Rewrite the material below as a numbered list, leaving out any blank lines.

::: DATA EXCERPTS

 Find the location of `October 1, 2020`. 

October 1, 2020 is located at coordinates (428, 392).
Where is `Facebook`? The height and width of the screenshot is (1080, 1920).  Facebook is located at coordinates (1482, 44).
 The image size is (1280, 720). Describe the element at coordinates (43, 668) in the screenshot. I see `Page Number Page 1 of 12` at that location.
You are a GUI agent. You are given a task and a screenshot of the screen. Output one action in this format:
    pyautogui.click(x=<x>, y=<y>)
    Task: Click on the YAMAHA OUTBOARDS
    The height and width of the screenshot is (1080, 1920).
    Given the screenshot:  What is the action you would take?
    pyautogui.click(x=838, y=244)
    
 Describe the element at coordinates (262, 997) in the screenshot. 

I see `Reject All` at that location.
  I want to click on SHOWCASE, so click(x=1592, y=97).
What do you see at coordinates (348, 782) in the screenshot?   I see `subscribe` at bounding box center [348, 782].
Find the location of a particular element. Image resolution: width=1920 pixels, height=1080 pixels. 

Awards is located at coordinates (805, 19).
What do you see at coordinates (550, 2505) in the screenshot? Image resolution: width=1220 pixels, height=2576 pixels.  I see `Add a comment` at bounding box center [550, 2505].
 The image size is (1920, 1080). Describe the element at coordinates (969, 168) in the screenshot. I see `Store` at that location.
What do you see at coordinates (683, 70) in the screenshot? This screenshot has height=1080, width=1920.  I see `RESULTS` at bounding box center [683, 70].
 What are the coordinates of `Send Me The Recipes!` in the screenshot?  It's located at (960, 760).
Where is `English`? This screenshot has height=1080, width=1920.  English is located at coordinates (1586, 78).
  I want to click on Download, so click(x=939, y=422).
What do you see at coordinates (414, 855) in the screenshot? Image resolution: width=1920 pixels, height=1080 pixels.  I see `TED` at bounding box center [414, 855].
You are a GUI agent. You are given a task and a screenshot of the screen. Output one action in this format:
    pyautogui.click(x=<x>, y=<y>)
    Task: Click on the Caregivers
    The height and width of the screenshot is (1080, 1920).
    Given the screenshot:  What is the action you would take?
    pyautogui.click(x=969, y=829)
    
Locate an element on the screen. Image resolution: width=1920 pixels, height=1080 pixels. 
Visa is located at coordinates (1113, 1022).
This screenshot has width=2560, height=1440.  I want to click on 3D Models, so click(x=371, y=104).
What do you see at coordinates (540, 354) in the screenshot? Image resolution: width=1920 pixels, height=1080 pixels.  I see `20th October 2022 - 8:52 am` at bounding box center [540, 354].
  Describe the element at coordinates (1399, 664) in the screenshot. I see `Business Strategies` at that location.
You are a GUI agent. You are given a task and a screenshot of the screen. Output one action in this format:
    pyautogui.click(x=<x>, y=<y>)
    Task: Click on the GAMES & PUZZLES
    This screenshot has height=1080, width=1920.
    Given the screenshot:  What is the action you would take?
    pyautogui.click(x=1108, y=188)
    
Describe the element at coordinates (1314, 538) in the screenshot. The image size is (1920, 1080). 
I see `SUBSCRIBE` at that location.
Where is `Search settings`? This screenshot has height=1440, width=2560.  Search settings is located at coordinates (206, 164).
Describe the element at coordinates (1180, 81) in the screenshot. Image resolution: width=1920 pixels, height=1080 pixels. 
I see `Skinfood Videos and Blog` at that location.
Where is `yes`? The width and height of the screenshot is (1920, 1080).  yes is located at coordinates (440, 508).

::::::

#### RESULT FOR THIS EXERCISE:
1.  Find the location of `October 1, 2020`. 
2. October 1, 2020 is located at coordinates (428, 392).
3. Where is `Facebook`? The height and width of the screenshot is (1080, 1920).  Facebook is located at coordinates (1482, 44).
4.  The image size is (1280, 720). Describe the element at coordinates (43, 668) in the screenshot. I see `Page Number Page 1 of 12` at that location.
5. You are a GUI agent. You are given a task and a screenshot of the screen. Output one action in this format:
6.     pyautogui.click(x=<x>, y=<y>)
7.     Task: Click on the YAMAHA OUTBOARDS
8.     The height and width of the screenshot is (1080, 1920).
9.     Given the screenshot:  What is the action you would take?
10.     pyautogui.click(x=838, y=244)
11.  Describe the element at coordinates (262, 997) in the screenshot. 
12. I see `Reject All` at that location.
13.   I want to click on SHOWCASE, so click(x=1592, y=97).
14. What do you see at coordinates (348, 782) in the screenshot?   I see `subscribe` at bounding box center [348, 782].
15. Find the location of a particular element. Image resolution: width=1920 pixels, height=1080 pixels. 
16. Awards is located at coordinates (805, 19).
17. What do you see at coordinates (550, 2505) in the screenshot? Image resolution: width=1220 pixels, height=2576 pixels.  I see `Add a comment` at bounding box center [550, 2505].
18.  The image size is (1920, 1080). Describe the element at coordinates (969, 168) in the screenshot. I see `Store` at that location.
19. What do you see at coordinates (683, 70) in the screenshot? This screenshot has height=1080, width=1920.  I see `RESULTS` at bounding box center [683, 70].
20.  What are the coordinates of `Send Me The Recipes!` in the screenshot?  It's located at (960, 760).
21. Where is `English`? This screenshot has height=1080, width=1920.  English is located at coordinates (1586, 78).
22.   I want to click on Download, so click(x=939, y=422).
23. What do you see at coordinates (414, 855) in the screenshot? Image resolution: width=1920 pixels, height=1080 pixels.  I see `TED` at bounding box center [414, 855].
24. You are a GUI agent. You are given a task and a screenshot of the screen. Output one action in this format:
25.     pyautogui.click(x=<x>, y=<y>)
26.     Task: Click on the Caregivers
27.     The height and width of the screenshot is (1080, 1920).
28.     Given the screenshot:  What is the action you would take?
29.     pyautogui.click(x=969, y=829)
30. Locate an element on the screen. Image resolution: width=1920 pixels, height=1080 pixels. 
31. Visa is located at coordinates (1113, 1022).
32. This screenshot has width=2560, height=1440.  I want to click on 3D Models, so click(x=371, y=104).
33. What do you see at coordinates (540, 354) in the screenshot? Image resolution: width=1920 pixels, height=1080 pixels.  I see `20th October 2022 - 8:52 am` at bounding box center [540, 354].
34.   Describe the element at coordinates (1399, 664) in the screenshot. I see `Business Strategies` at that location.
35. You are a GUI agent. You are given a task and a screenshot of the screen. Output one action in this format:
36.     pyautogui.click(x=<x>, y=<y>)
37.     Task: Click on the GAMES & PUZZLES
38.     This screenshot has height=1080, width=1920.
39.     Given the screenshot:  What is the action you would take?
40.     pyautogui.click(x=1108, y=188)
41. Describe the element at coordinates (1314, 538) in the screenshot. The image size is (1920, 1080). 
42. I see `SUBSCRIBE` at that location.
43. Where is `Search settings`? This screenshot has height=1440, width=2560.  Search settings is located at coordinates (206, 164).
44. Describe the element at coordinates (1180, 81) in the screenshot. Image resolution: width=1920 pixels, height=1080 pixels. 
45. I see `Skinfood Videos and Blog` at that location.
46. Where is `yes`? The width and height of the screenshot is (1920, 1080).  yes is located at coordinates (440, 508).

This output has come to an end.